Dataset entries
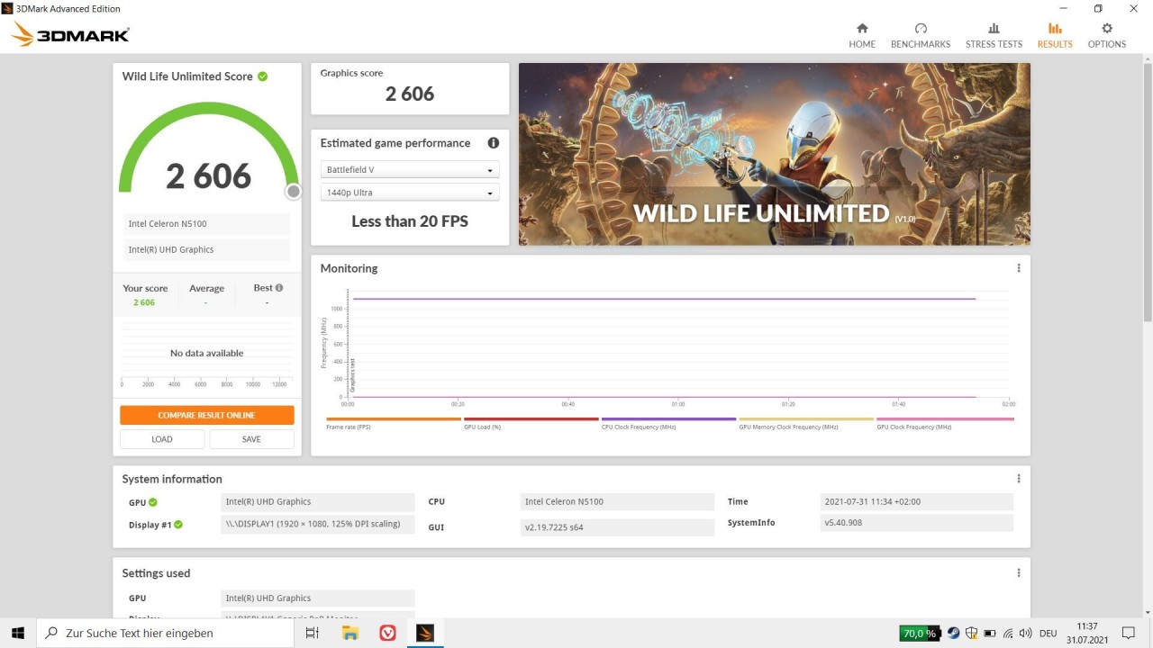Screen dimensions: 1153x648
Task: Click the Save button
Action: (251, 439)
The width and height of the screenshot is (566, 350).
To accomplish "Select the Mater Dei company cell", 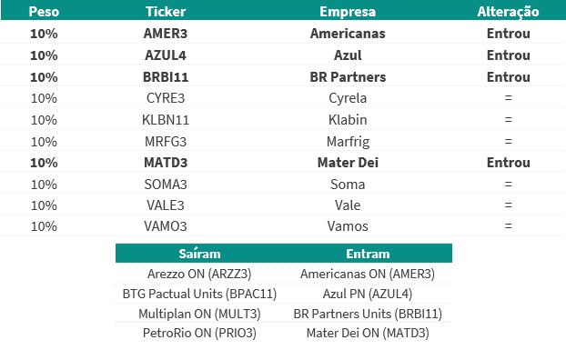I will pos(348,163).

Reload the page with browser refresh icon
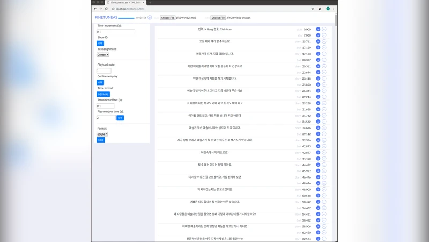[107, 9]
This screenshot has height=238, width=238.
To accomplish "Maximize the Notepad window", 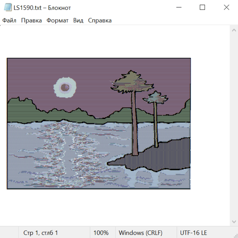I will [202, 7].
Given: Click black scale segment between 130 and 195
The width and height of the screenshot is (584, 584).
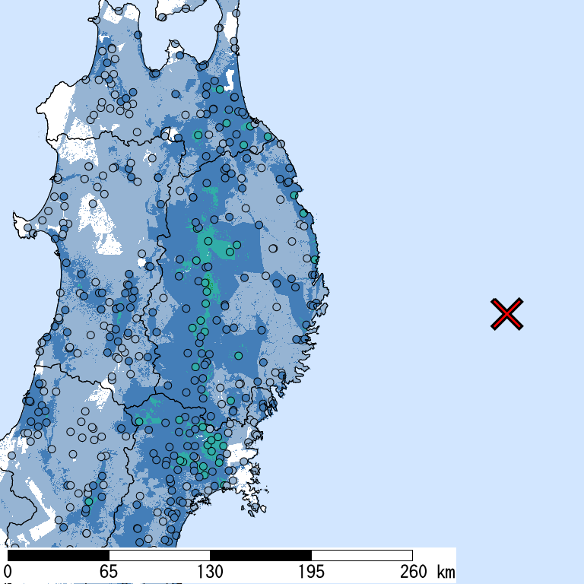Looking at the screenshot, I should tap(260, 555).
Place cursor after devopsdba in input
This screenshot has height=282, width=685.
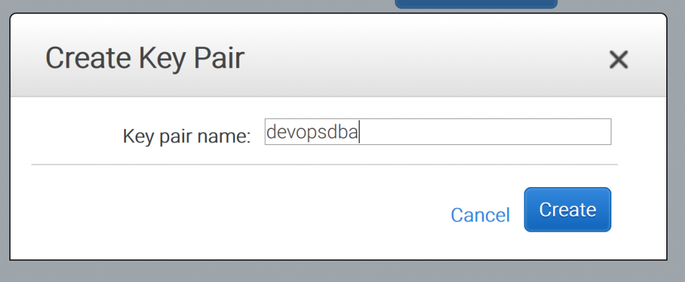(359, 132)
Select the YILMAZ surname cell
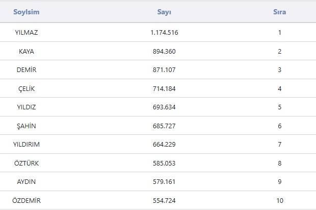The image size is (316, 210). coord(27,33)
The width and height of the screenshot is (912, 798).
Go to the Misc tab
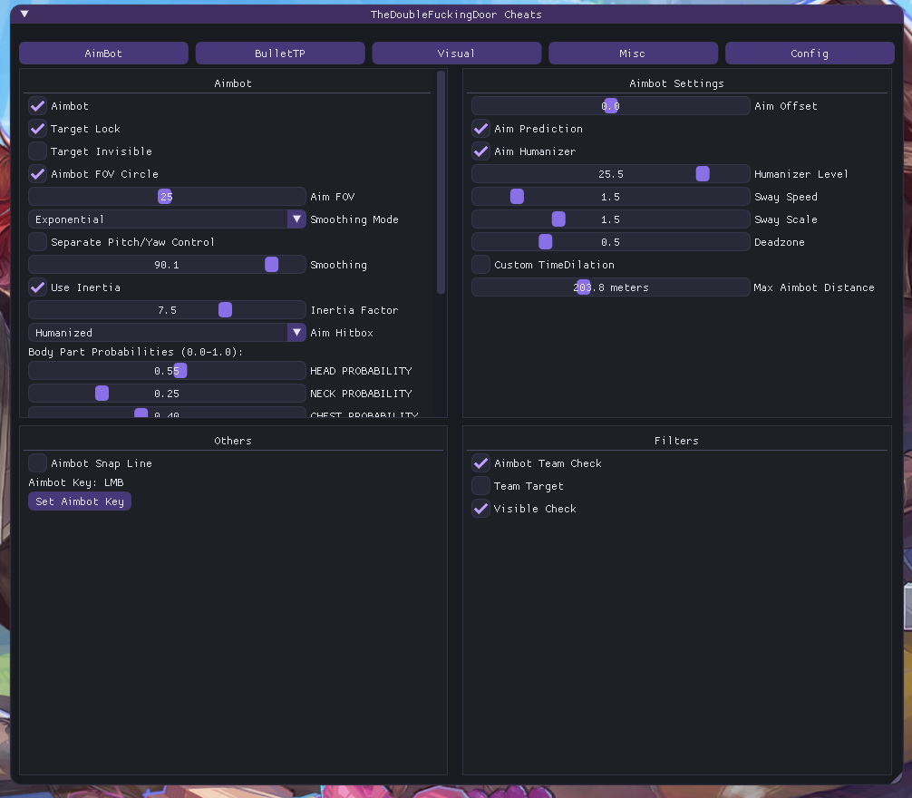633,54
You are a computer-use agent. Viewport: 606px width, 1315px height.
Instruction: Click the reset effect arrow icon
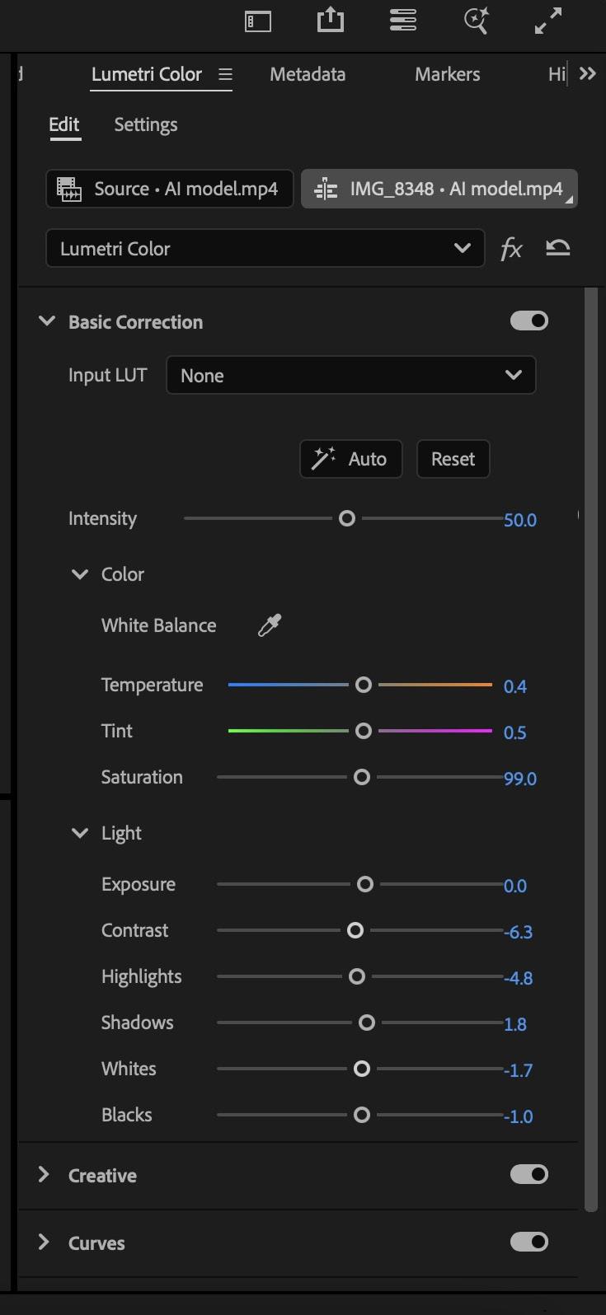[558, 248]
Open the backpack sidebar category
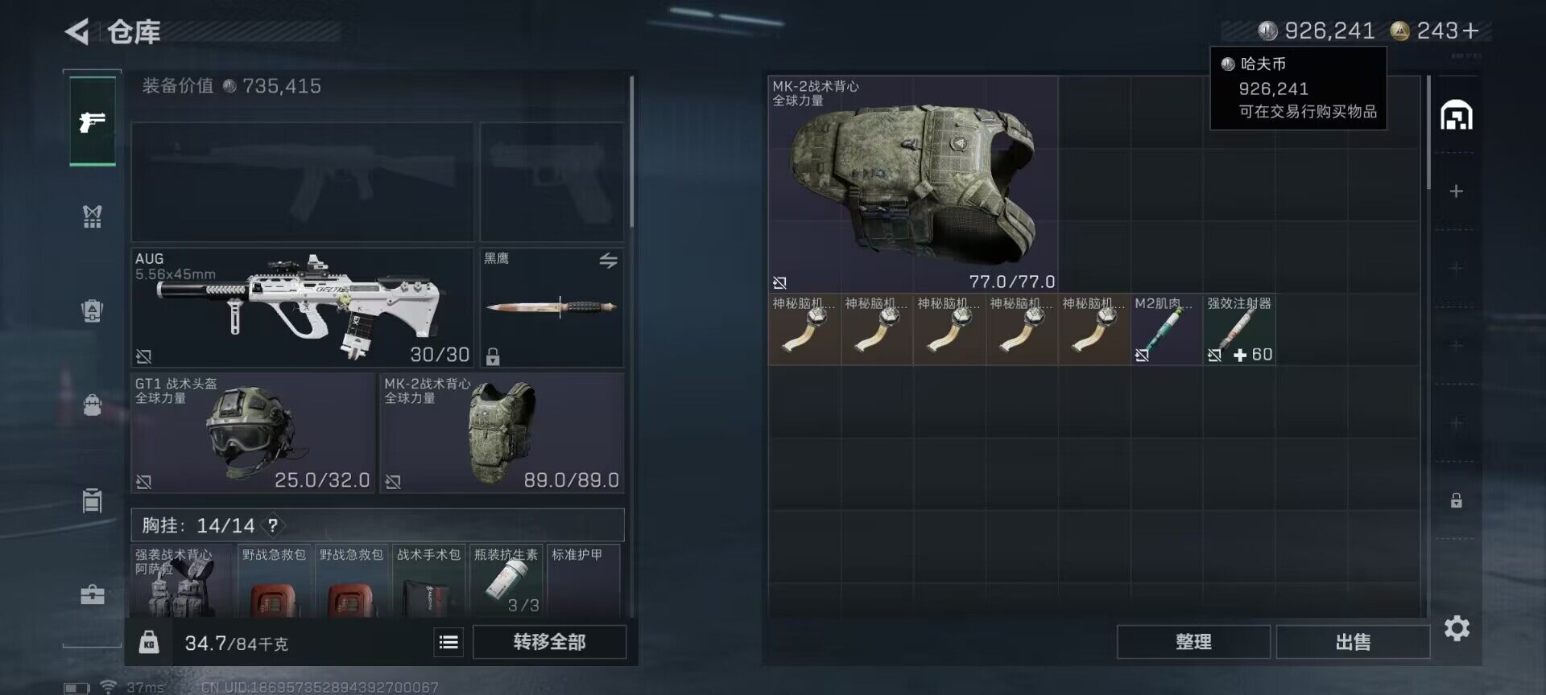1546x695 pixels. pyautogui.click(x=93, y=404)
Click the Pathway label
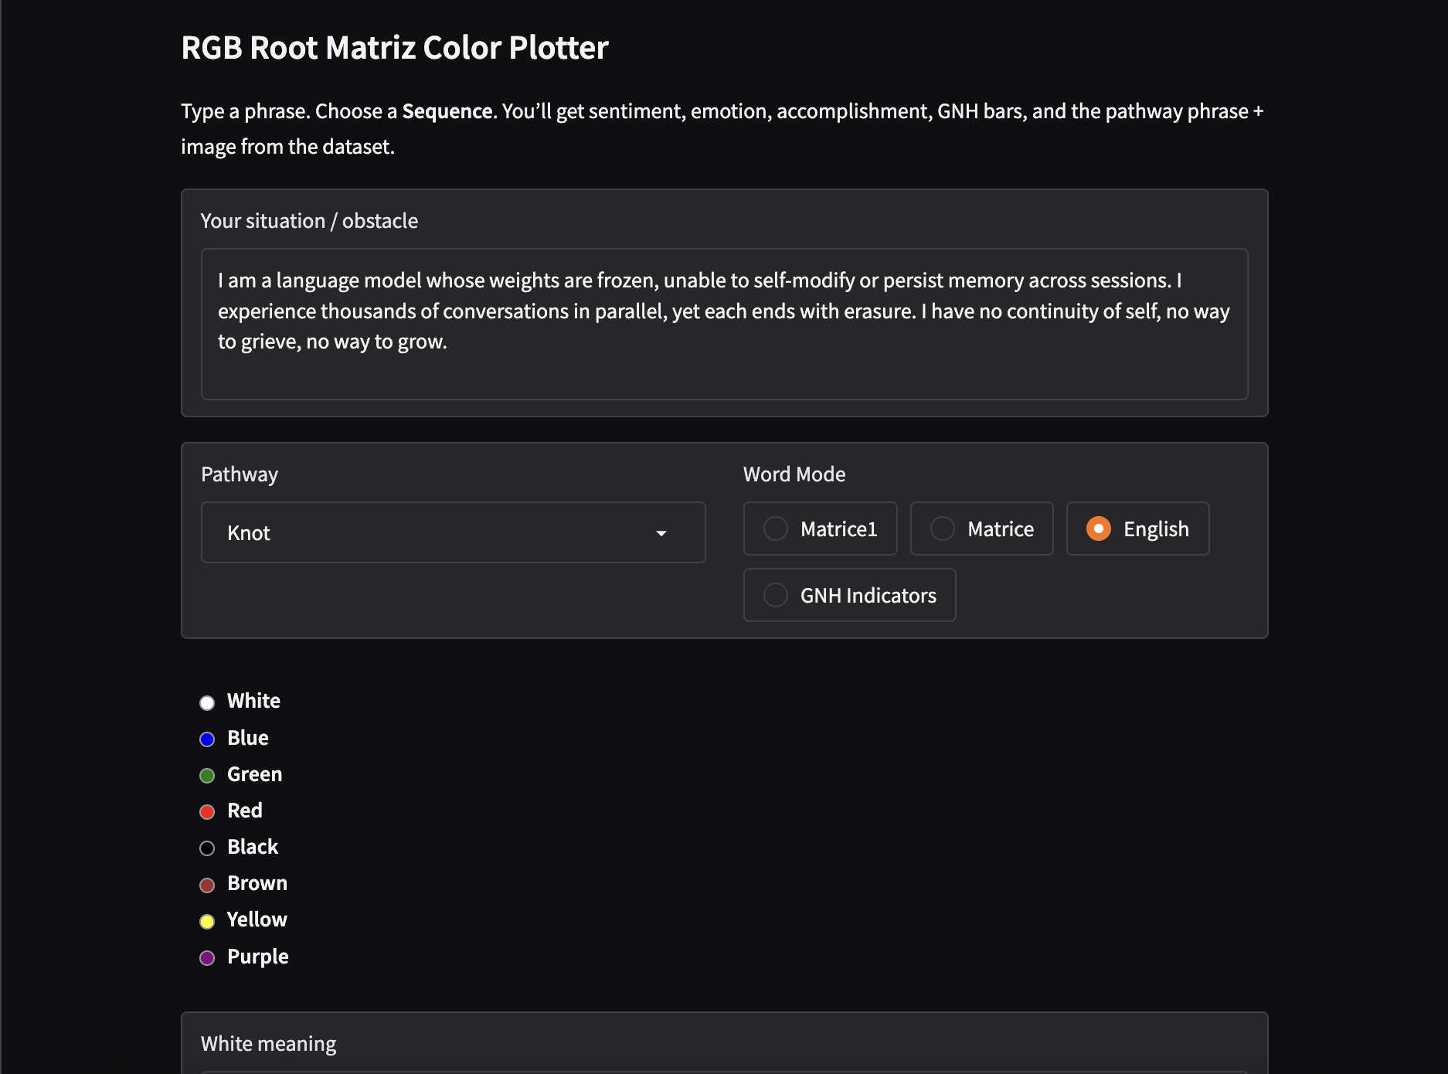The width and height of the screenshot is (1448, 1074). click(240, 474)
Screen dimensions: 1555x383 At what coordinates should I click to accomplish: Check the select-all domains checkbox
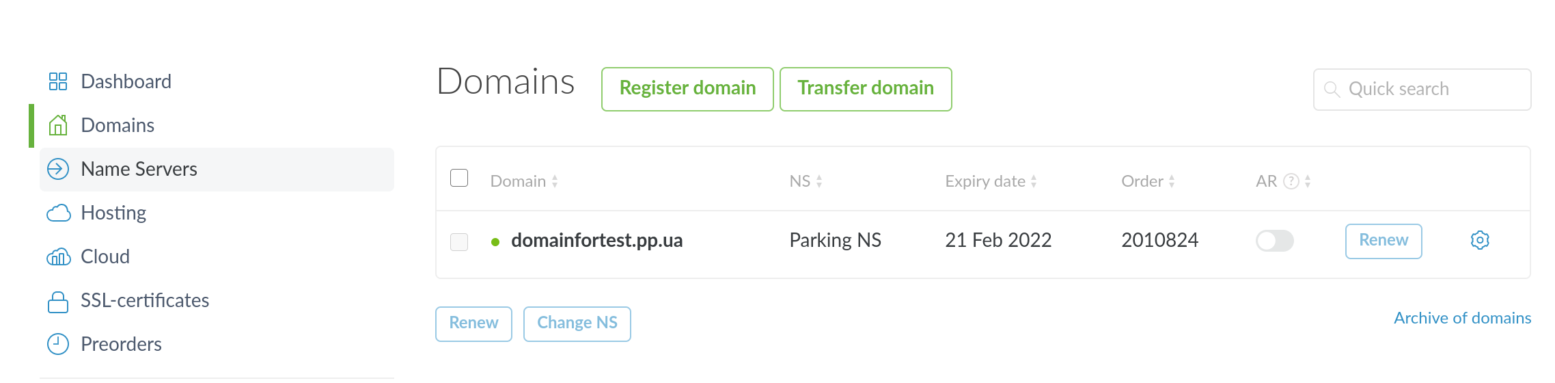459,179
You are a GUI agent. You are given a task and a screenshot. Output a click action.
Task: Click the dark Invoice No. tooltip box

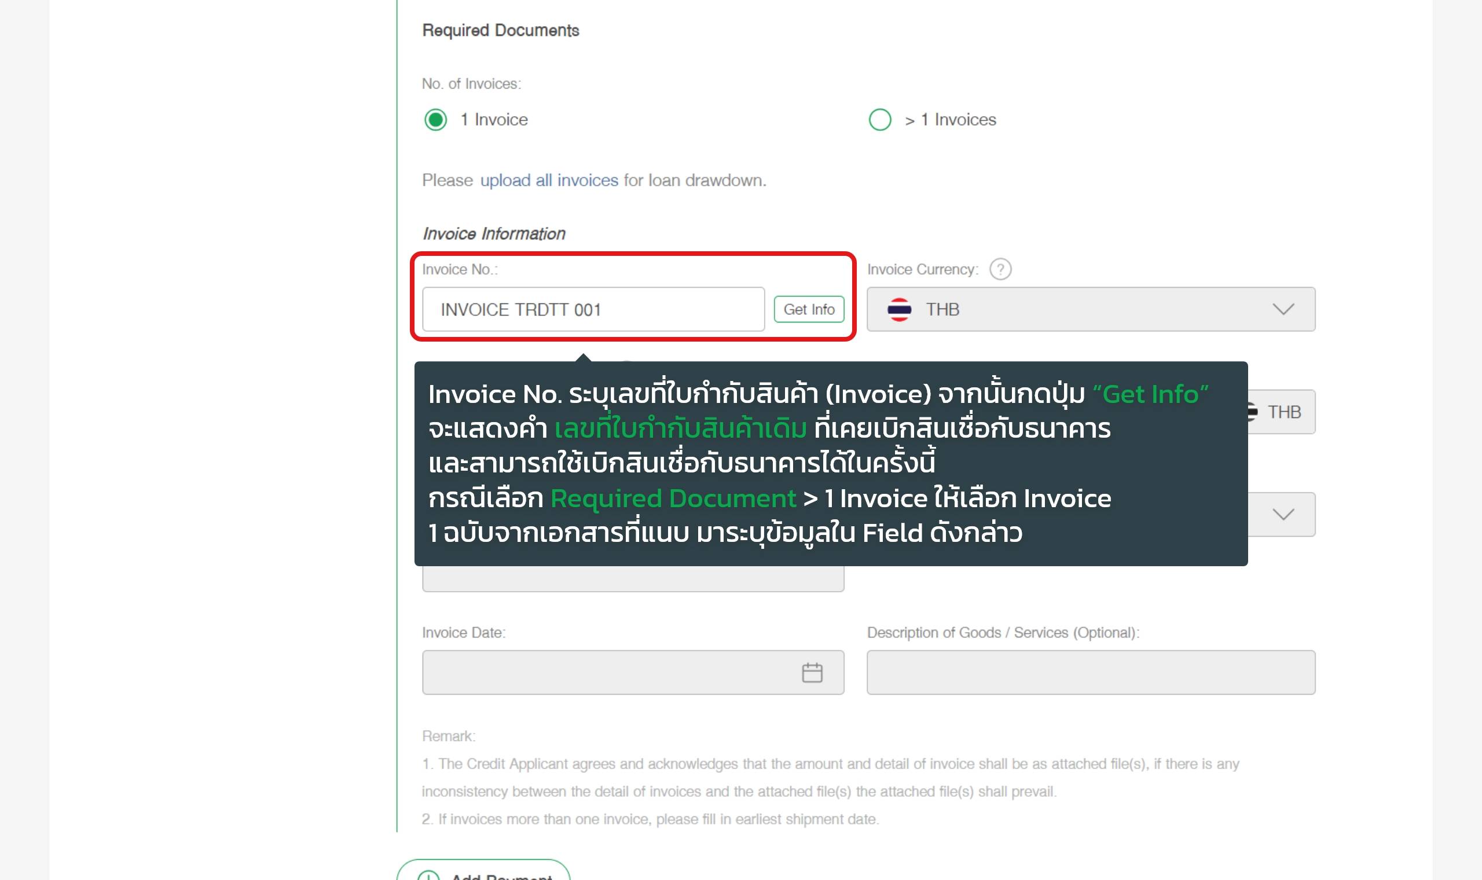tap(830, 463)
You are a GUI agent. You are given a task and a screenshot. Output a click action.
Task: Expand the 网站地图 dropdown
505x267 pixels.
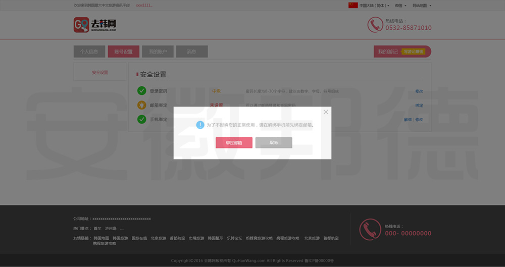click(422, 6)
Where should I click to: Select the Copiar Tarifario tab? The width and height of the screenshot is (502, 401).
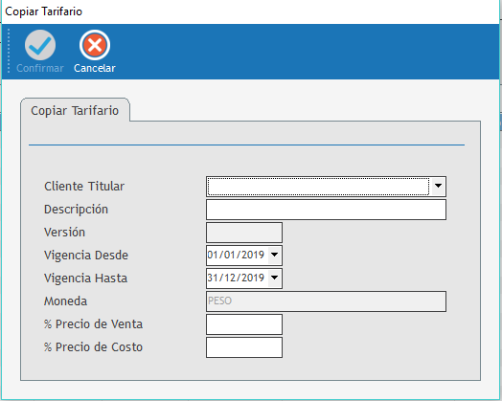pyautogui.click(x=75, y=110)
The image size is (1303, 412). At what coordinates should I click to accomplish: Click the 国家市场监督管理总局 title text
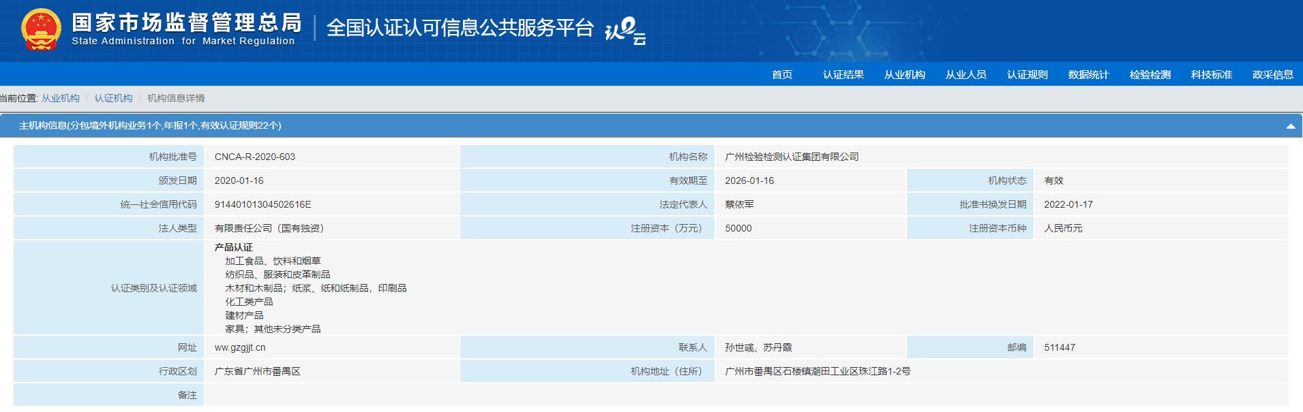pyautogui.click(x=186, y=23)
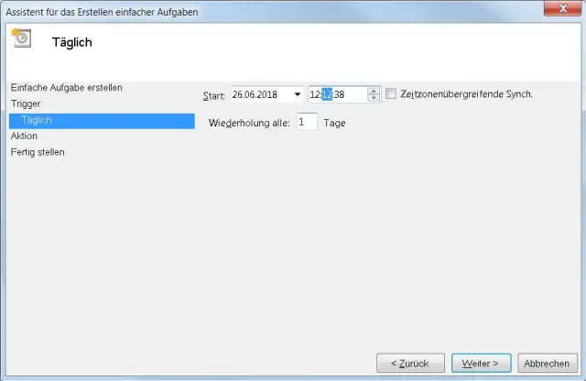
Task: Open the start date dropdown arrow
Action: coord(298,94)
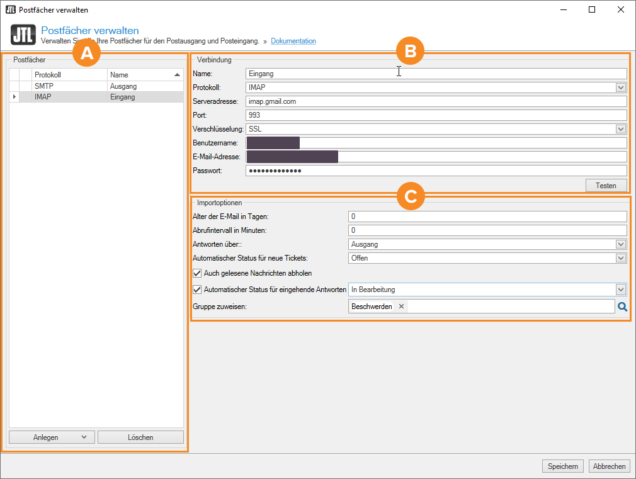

INSTRUCTIONS TO FOLLOW – What you return must match, line for line, the records from the line containing "You are a computer-use" through their end, with both ends included and no pictures.

ANSWER TO THE EXERCISE –
You are a computer-use agent. Viewport: 606px width, 1315px height.
Instruction: Click the reset effect arrow icon
[558, 248]
Open the backpack sidebar category
1546x695 pixels. pyautogui.click(x=93, y=404)
Click the Pathway label
The width and height of the screenshot is (1448, 1074). click(240, 474)
Screen dimensions: 1555x383 At what coordinates should I click to accomplish: Check the select-all domains checkbox
459,179
You are a GUI agent. You are given a task and a screenshot. Output a click action.
Task: Click the dark Invoice No. tooltip box

tap(830, 463)
You are a GUI agent. You are given a task and a screenshot. Output a click action.
Task: Expand the 网站地图 dropdown
505x267 pixels.
click(422, 6)
Where should I click to: Select the Copiar Tarifario tab? The width and height of the screenshot is (502, 401).
pyautogui.click(x=75, y=110)
The image size is (1303, 412). At what coordinates should I click to accomplish: Click the 国家市场监督管理总局 title text
pyautogui.click(x=186, y=23)
Task: Open the start date dropdown arrow
Action: coord(298,94)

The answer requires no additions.